## WHAT IS NEEDED
Please find the lines in the following records that hold "chart", and copy them.

__________

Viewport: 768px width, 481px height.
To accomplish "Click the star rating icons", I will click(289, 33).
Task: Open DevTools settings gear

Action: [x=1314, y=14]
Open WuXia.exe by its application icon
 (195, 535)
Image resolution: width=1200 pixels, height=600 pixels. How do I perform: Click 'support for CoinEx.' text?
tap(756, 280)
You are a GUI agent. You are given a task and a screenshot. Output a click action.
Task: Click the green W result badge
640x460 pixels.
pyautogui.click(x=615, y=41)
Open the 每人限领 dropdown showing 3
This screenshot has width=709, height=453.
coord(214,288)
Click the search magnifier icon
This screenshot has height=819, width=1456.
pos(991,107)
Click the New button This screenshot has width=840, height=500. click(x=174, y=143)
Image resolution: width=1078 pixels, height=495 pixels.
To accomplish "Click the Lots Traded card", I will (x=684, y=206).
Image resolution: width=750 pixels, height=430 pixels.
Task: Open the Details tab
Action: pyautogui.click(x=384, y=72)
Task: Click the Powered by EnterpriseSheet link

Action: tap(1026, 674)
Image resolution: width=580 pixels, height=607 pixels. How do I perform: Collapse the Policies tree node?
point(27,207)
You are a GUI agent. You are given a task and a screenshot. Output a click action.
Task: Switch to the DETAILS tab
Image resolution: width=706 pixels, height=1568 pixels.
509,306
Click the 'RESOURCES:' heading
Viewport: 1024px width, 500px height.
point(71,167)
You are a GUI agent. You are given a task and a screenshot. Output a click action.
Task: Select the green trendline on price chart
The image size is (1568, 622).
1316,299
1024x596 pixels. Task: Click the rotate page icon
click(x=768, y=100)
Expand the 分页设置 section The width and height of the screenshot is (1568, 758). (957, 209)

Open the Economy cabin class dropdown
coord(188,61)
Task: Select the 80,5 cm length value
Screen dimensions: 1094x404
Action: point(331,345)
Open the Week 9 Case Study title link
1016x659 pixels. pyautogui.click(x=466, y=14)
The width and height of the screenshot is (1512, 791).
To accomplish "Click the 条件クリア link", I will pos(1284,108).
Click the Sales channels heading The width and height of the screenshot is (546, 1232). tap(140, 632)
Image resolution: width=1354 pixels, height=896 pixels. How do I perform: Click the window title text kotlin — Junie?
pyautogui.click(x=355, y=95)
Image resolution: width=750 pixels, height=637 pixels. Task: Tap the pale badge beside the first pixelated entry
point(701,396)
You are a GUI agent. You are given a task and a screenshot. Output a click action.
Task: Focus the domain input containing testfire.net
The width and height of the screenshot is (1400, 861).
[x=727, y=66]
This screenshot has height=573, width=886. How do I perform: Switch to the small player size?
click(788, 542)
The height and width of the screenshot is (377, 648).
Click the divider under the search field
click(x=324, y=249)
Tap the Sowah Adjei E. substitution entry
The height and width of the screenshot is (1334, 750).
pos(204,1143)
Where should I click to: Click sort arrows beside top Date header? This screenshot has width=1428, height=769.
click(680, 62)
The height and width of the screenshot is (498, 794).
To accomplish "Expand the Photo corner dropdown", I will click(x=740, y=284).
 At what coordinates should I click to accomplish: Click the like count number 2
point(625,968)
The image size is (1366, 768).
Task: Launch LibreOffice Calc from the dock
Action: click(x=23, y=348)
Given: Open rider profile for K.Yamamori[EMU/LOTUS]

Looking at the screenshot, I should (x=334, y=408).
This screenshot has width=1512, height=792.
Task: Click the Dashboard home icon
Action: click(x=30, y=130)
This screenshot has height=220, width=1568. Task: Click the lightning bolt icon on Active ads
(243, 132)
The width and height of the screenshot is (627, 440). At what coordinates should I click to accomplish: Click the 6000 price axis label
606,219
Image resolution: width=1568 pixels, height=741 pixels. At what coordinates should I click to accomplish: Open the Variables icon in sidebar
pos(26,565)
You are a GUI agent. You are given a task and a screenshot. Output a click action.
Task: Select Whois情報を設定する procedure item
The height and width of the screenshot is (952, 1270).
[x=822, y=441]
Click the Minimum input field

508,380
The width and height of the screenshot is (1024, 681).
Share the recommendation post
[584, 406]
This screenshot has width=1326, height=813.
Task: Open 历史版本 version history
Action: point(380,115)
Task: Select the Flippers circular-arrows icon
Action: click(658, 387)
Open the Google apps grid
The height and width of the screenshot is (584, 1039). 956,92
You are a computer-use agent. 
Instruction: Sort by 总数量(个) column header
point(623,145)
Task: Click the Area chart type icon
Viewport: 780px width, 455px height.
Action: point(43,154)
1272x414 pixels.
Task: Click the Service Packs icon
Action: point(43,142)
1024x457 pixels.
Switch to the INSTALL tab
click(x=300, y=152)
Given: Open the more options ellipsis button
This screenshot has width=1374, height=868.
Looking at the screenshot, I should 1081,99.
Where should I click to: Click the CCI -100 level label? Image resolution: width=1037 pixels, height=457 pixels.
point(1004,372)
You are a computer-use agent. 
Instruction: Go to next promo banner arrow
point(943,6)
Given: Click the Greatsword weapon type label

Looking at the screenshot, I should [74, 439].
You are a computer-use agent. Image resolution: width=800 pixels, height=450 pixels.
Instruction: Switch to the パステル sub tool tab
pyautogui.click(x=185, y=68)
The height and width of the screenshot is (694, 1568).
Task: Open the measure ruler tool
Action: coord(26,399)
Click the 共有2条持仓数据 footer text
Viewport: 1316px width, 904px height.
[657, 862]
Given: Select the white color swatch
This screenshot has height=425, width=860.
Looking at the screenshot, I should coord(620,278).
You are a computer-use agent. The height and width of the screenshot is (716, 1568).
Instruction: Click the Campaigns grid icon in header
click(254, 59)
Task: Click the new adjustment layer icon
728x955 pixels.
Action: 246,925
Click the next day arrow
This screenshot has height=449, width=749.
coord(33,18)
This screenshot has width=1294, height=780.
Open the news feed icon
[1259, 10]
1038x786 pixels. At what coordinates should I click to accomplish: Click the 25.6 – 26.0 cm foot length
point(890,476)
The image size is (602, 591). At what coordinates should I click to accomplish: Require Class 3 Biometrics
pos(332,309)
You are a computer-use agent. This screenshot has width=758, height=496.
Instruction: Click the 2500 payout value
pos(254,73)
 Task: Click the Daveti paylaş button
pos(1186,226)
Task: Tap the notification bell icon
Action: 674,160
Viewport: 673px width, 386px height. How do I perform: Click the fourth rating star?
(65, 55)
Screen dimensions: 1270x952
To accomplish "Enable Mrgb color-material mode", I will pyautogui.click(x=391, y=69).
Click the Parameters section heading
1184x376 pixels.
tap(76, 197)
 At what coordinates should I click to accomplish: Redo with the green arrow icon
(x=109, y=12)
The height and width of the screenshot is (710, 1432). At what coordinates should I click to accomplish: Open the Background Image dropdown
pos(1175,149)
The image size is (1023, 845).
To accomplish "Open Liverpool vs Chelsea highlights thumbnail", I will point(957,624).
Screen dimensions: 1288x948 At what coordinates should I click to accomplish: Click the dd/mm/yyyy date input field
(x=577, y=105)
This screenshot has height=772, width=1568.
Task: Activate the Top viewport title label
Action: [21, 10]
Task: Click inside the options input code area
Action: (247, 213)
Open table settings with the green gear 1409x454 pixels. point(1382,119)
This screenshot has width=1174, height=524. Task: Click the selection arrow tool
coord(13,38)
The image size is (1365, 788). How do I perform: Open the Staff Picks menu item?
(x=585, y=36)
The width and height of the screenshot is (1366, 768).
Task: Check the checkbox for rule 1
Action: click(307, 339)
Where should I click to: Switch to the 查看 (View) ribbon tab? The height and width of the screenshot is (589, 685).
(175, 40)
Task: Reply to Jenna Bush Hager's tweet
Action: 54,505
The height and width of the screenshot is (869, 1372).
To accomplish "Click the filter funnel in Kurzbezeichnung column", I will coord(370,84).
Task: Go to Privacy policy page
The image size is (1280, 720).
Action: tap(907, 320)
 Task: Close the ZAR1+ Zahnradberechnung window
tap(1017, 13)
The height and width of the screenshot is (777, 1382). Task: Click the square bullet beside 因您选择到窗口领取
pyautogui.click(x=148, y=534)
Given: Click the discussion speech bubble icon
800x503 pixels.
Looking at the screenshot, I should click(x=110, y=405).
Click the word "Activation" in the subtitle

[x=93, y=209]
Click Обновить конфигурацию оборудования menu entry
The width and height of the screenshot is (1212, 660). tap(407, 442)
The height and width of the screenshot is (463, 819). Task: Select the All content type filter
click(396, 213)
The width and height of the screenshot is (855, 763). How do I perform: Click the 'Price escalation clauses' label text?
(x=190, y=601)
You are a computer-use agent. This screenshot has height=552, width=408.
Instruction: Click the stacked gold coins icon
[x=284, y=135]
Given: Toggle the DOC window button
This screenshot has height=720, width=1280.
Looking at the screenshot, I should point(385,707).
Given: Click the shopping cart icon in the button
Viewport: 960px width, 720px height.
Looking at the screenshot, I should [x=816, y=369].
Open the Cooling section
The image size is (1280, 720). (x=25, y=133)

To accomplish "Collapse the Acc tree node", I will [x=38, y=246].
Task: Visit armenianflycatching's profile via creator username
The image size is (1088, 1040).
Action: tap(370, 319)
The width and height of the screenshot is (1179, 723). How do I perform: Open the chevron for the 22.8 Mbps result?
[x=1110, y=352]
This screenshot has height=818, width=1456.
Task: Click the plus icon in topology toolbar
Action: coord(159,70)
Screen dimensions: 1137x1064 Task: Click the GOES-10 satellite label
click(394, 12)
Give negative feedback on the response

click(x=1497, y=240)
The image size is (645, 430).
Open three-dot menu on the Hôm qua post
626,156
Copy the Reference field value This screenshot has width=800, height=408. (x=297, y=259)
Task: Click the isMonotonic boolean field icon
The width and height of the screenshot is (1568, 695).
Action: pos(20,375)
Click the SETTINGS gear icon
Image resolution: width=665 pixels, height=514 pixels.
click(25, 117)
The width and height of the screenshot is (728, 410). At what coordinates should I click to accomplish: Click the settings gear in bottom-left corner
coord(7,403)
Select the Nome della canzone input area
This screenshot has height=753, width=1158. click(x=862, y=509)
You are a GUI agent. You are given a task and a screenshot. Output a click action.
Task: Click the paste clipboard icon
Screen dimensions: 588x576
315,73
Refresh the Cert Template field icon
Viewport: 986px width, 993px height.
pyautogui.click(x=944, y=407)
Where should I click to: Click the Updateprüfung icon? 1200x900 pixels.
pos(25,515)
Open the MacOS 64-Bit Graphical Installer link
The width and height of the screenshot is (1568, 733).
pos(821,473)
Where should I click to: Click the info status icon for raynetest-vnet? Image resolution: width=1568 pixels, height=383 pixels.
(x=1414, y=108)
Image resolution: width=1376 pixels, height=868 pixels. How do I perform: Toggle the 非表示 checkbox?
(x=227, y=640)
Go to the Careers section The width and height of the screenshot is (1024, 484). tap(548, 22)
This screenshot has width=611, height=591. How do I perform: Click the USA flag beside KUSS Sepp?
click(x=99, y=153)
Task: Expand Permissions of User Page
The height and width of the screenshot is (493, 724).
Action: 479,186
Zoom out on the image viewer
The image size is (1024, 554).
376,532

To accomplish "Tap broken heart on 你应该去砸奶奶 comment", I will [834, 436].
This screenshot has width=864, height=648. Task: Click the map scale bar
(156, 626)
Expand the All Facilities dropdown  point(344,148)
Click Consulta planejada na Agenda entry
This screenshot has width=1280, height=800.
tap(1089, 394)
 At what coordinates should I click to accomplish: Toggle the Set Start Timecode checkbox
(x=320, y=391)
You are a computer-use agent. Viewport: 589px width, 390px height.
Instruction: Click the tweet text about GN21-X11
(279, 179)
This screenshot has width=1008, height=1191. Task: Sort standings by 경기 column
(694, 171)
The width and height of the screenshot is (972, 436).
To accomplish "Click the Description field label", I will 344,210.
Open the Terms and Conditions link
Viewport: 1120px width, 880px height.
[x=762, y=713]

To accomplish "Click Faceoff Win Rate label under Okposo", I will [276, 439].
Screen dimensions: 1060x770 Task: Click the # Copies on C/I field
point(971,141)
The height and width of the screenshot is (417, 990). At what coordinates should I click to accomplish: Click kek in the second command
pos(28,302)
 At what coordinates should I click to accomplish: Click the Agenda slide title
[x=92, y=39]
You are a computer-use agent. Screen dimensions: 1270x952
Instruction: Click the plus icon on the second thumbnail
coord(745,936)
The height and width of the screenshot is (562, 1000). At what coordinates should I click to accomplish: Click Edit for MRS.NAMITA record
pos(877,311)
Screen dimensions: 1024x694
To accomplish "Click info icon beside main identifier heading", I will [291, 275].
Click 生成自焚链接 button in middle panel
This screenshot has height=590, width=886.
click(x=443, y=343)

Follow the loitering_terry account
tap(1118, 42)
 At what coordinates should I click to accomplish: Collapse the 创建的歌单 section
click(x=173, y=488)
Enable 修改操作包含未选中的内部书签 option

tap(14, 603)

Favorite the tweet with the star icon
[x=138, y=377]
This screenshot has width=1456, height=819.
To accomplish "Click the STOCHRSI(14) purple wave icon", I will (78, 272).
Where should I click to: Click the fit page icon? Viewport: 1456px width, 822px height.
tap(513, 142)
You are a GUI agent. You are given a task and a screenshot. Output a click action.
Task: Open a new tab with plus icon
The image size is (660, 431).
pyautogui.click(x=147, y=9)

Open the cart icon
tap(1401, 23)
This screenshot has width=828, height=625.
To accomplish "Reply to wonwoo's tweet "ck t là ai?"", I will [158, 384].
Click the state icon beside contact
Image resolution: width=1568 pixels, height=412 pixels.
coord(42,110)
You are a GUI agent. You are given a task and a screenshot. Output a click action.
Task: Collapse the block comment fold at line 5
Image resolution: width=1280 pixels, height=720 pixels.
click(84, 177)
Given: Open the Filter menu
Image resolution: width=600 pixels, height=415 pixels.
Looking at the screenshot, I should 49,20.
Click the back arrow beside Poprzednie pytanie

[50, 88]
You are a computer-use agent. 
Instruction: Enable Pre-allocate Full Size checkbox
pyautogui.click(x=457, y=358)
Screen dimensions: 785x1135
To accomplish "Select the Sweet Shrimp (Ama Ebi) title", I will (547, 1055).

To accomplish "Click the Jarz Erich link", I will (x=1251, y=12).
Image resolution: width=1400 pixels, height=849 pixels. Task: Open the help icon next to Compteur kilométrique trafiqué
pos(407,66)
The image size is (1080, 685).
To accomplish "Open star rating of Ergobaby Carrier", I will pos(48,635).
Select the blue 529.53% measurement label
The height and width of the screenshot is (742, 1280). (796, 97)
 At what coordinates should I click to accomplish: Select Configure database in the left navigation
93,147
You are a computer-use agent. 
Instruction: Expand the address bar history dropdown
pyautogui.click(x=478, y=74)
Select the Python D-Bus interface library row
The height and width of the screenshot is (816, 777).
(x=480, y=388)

__________

## RESPONSE TO THE TASK
Task: Select the green trendline on price chart
Task: Click the Area chart type icon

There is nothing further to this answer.